Peter Thiel has spent decades making the case that regulation slows technological progress, and he has backed that view with his investments, political spending, and public commentary. Now, according to the report, he has taken a more unusual step: turning that long-running argument into a theological claim about the “Antichrist.”
Thiel’s latest essay, co-written with Sam Wolfe and published in First Things, presents the figure not as a brutal dictator or a cartoon villain, but as a polished technocrat. In this framing, the modern Antichrist speaks in the language of safety, ethics, and global coordination, while building broad regulatory systems and invoking existential threats such as climate change, artificial intelligence, and nuclear war to justify stronger institutional power. The piece draws on the writings of Vladimir Solovyov and Pope Benedict XVI, and it expands on ideas Thiel first aired in a private lecture series in San Francisco in 2025 before repeating them in Rome the following year.
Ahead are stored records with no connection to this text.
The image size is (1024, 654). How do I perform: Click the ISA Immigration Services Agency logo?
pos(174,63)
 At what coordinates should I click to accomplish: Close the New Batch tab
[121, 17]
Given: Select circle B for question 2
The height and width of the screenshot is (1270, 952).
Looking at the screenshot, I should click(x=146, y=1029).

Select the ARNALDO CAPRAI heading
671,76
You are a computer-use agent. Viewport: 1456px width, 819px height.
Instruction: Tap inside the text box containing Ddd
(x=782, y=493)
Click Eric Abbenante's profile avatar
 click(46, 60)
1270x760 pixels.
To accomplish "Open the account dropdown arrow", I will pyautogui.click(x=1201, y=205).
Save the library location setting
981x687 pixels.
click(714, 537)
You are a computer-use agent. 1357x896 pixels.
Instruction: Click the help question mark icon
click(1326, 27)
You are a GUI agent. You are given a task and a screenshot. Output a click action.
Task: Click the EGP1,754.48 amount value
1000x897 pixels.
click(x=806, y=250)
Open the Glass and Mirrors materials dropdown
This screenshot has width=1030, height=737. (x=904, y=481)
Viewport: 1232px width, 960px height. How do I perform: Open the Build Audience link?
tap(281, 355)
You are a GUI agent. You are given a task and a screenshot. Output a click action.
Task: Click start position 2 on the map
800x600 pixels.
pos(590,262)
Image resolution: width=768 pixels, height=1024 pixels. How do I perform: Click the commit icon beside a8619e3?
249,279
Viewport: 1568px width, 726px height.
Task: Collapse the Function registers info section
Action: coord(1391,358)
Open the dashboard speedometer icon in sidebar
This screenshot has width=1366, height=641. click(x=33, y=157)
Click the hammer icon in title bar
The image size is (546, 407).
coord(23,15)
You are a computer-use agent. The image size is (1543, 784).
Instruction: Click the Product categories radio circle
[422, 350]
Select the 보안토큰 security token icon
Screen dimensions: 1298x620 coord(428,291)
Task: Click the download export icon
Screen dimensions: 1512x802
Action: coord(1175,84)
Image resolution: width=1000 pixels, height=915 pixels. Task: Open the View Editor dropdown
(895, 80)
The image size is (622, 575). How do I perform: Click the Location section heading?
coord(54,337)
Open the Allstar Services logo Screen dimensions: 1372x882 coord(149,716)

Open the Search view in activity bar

The article notes that Thiel’s theological argument closely tracks his political and business worldview. He has long criticized the regulatory state, co-founded Palantir, backed Facebook early, invested in AI companies, and emerged as one of Silicon Valley’s most influential political financiers. His recent writing takes aim at the kind of public officials and advocates who want to regulate technology and climate risks, portraying them as the clearest real-world echo of the force he is describing. The result is a theory that is both religious and political, but also one that reflects the same anti-regulatory instinct that has shaped Thiel’s career as a founder, investor, and power broker.
By moving the idea into print for a second time, Thiel has shifted it from a private lecture circuit into a more formal public statement. The report says the concept has already drawn attention because it recasts familiar debates over oversight, safety, and institutional authority in apocalyptic terms, while placing the people pushing for greater control at the center of his warning.